Astrostatistics Tools (astropy.stats
)#
Introduction#
The astropy.stats
package holds statistical functions or algorithms
used in astronomy. While the scipy.stats
and statsmodels packages contains a
wide range of statistical tools, they are general-purpose packages and
are missing some tools that are particularly useful or specific to
astronomy. This package is intended to provide such functionality,
but not to replace scipy.stats
if its implementation satisfies
astronomers’ needs.
Getting Started#
A number of different tools are contained in the stats package, and they can be accessed by importing them:
>>> from astropy import stats
A full list of the different tools are provided below. Please see the
documentation for their different usages. For example, sigma clipping,
which is a common way to estimate the background of an image, can be
performed with the sigma_clip()
function.
By default, the function returns a masked array, a type of Numpy array
used for handling missing or invalid entries. Masked arrays retain the
original data but also store another boolean array of the same shape
where True
indicates that the value is masked. Most Numpy ufuncs
will understand masked arrays and treat them appropriately.

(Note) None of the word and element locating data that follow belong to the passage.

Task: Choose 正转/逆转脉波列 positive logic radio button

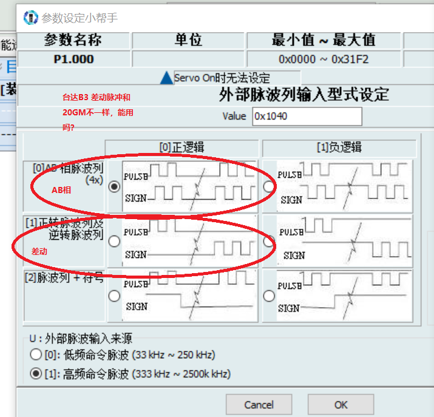Action: point(114,241)
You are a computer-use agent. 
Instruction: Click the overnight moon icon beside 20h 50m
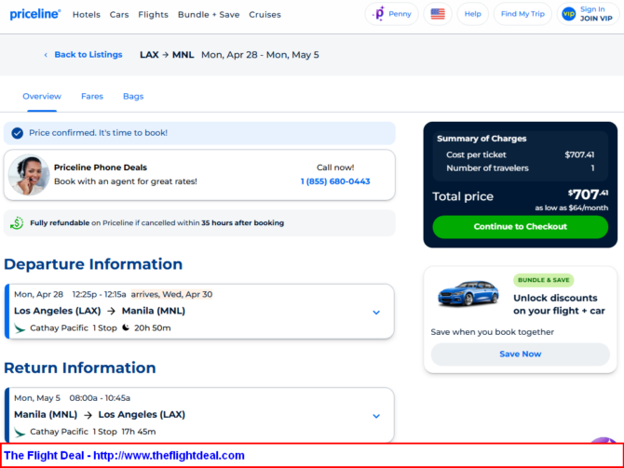[126, 328]
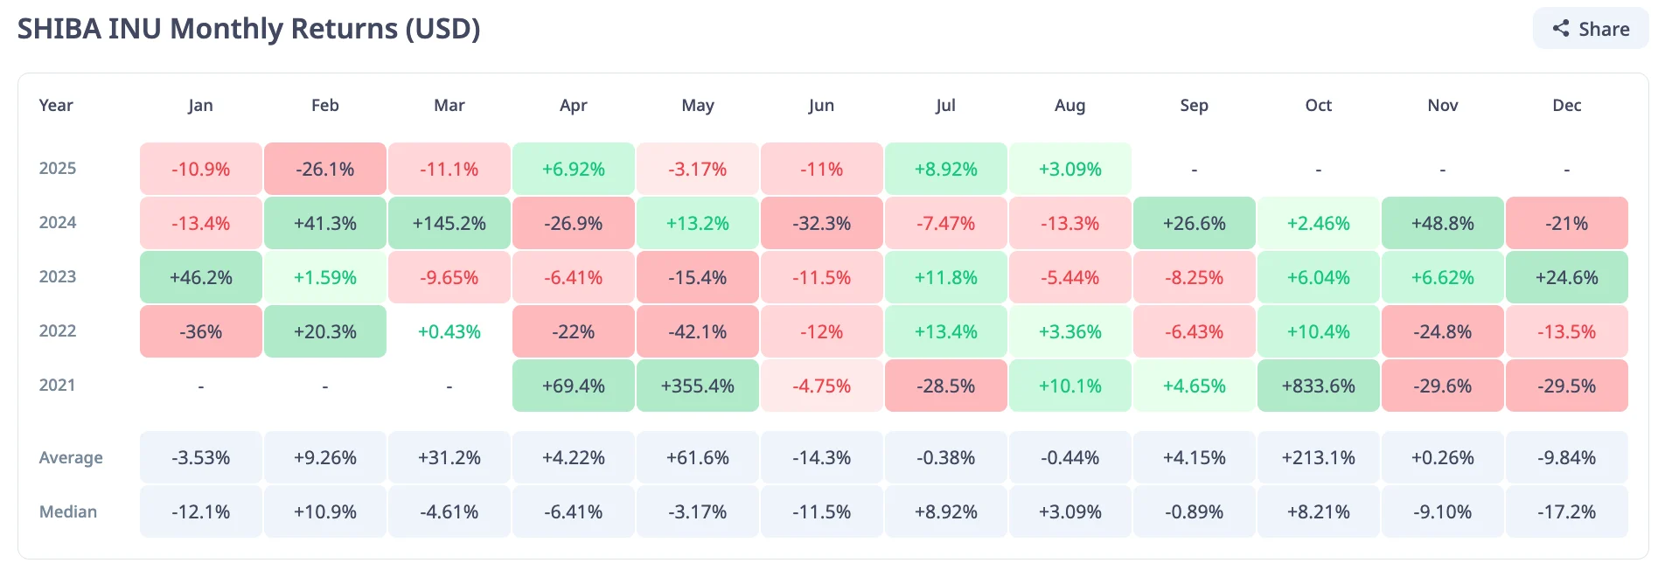The height and width of the screenshot is (570, 1658).
Task: Click the share icon next to Share
Action: point(1561,29)

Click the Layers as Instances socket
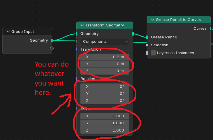(147, 53)
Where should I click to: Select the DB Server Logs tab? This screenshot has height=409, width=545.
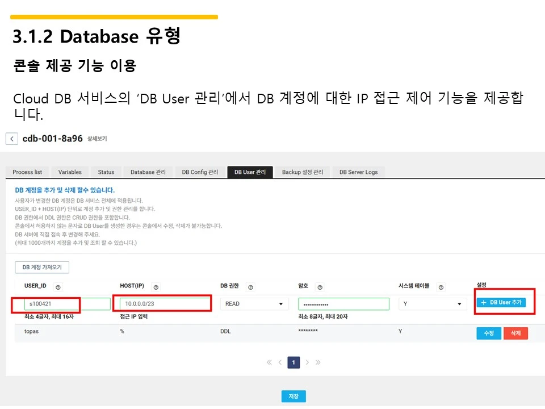coord(358,172)
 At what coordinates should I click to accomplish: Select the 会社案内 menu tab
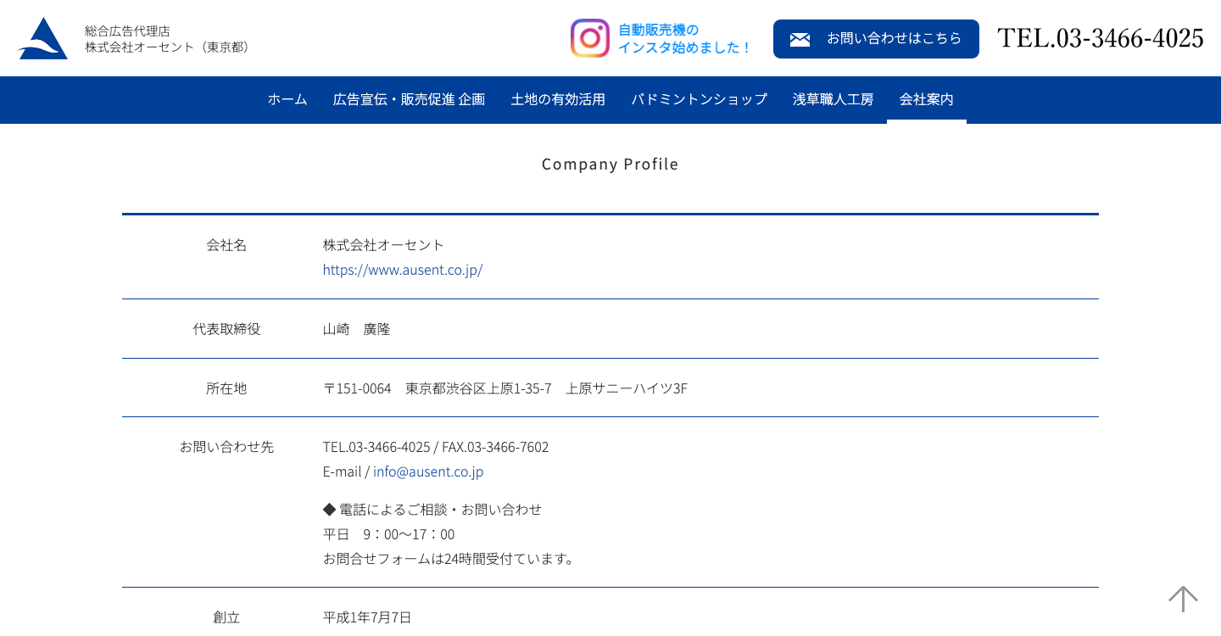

For example, consider the following dataset with a clear outlier:
>>> import numpy as np
>>> from astropy.stats import sigma_clip
>>> x = np.array([1, 0, 0, 1, 99, 0, 0, 1, 0])
The mean is skewed by the outlier:
>>> x.mean()
11.333333333333334
Sigma-clipping (3 sigma by default) returns a masked array,
and so functions like mean
will ignore the outlier:
>>> clipped = sigma_clip(x)
>>> clipped
masked_array(data=[1, 0, 0, 1, --, 0, 0, 1, 0],
mask=[False, False, False, False, True, False, False, False,
False],
fill_value=999999)
>>> clipped.mean()
0.375
If you need to access the original data directly, you can use the
data
property. Combined with the mask
property, you can get the
original outliers, or the values that were not clipped:
>>> outliers = clipped.data[clipped.mask]
>>> outliers
array([99])
>>> valid = clipped.data[~clipped.mask]
>>> valid
array([1, 0, 0, 1, 0, 0, 1, 0])
For more information on masked arrays, including see the numpy.ma module.
Examples#
To estimate the background of an image:
>>> data = [1, 5, 6, 8, 100, 5, 3, 2]
>>> data_clipped = stats.sigma_clip(data, sigma=2, maxiters=5)
>>> data_clipped
masked_array(data=[1, 5, 6, 8, --, 5, 3, 2],
mask=[False, False, False, False, True, False, False, False],
fill_value=999999)
>>> np.mean(data_clipped)
4.285714285714286
Alternatively, the SigmaClip
class provides an
object-oriented interface to sigma clipping, which also returns a
masked array by default:
>>> sigclip = stats.SigmaClip(sigma=2, maxiters=5)
>>> sigclip(data)
masked_array(data=[1, 5, 6, 8, --, 5, 3, 2],
mask=[False, False, False, False, True, False, False, False],
fill_value=999999)
In addition, there are also several convenience functions for making
the calculation of statistics even more convenient. For example,
sigma_clipped_stats()
will return the mean,
median, and standard deviation of a sigma-clipped array:
>>> stats.sigma_clipped_stats(data, sigma=2, maxiters=5)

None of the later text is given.